Fundraising: Management fees

It’s common practice in the private equity community for LPs to pay management fees on committed capital from the word go, whether or not that capital has been drawn down. But after a quiet few years on the deployment front across the private equity landscape, the question is being raised again as to whether this is really fair on investors.

In June 2015 Terra Firma founder Guy Hands told investors that as well as investing 10 percent of the firm’s own money in each transaction, Terra Firma would no longer be charging management fees on committed capital that had yet to be invested.

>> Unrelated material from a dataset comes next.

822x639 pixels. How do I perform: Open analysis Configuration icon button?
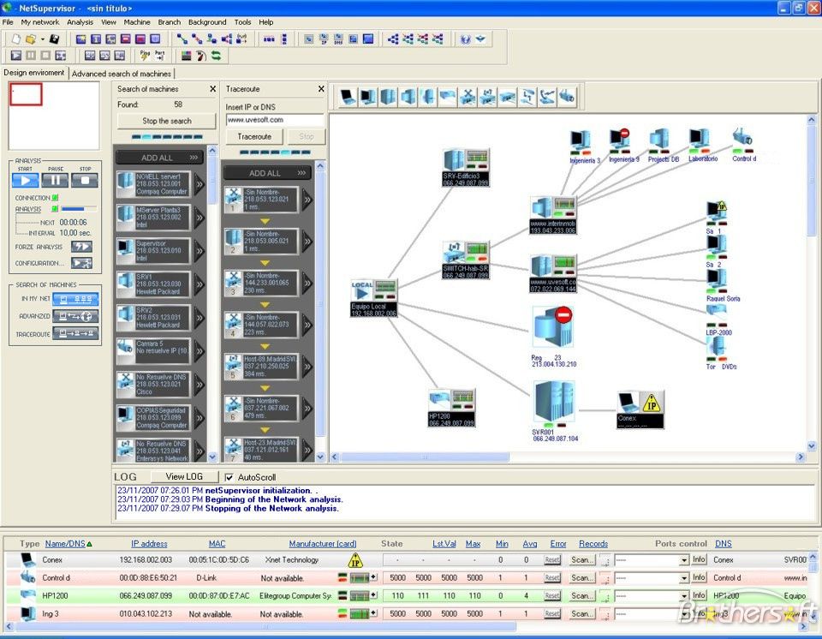(x=81, y=263)
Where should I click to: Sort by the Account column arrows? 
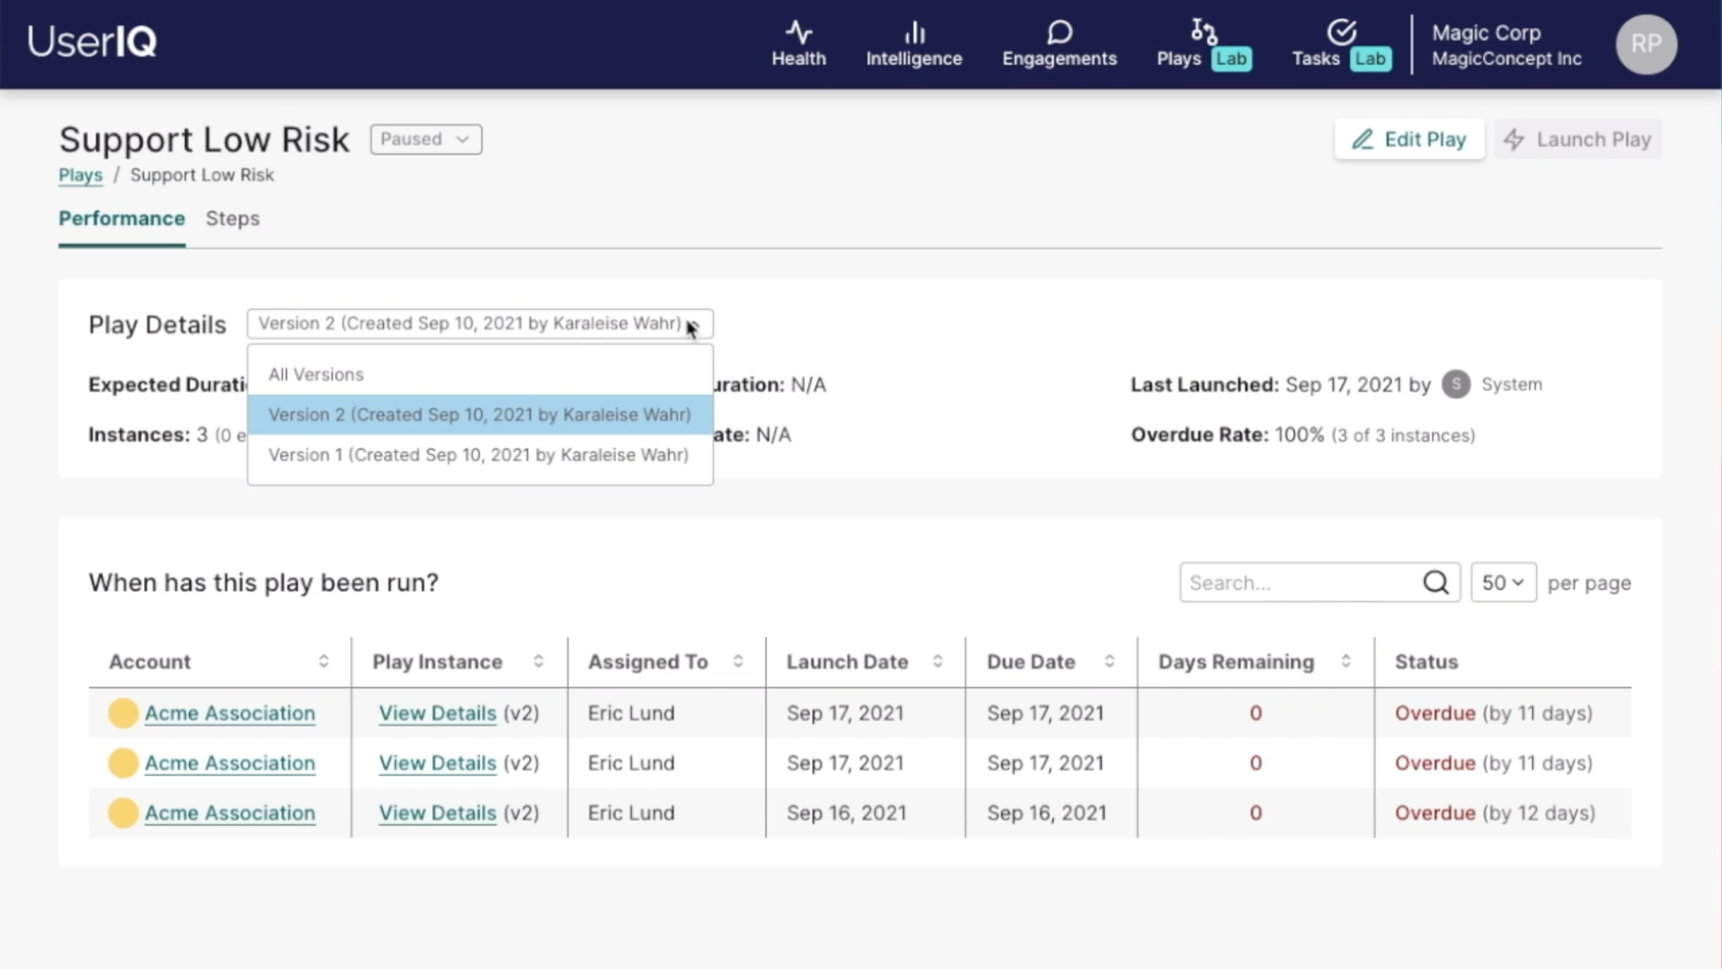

“GPs are currently sitting on $1 trillion of un-invested ‘dry powder’, while new deals are at a 13-year low. For this reason, it is not surprising that LPs no longer want to pay high fees on un-invested capital,” Hands told PEI.

However, some industry insiders have suggested that a blanket switch across the industry to paying fees only on money in the ground might in itself throw up conflicts, encouraging GPs to rush into investing capital.

For starters, while large firms with multiple investment vehicles are unlikely to feel the pinch from such a strategy, those at the smaller end of the market rely on the management fee to provide the resources and infrastructure necessary to find great investment opportunities.

One LP PEI talked to pointed out that by their very nature GPs want to be doing deals – and therefore if they’re not, you as an LP need to trust that there’s a very good reason. The added pressure – or incentive – of a management fee tied to investment pace could cloud judgment.

A more nuanced approach such as a graduated management fee might be more effective in ensuring true alignment. Nevertheless, Hands’ move demonstrates a willingness from the GP community to engage and seek solutions on LP concerns regarding management fees and alignment of interest.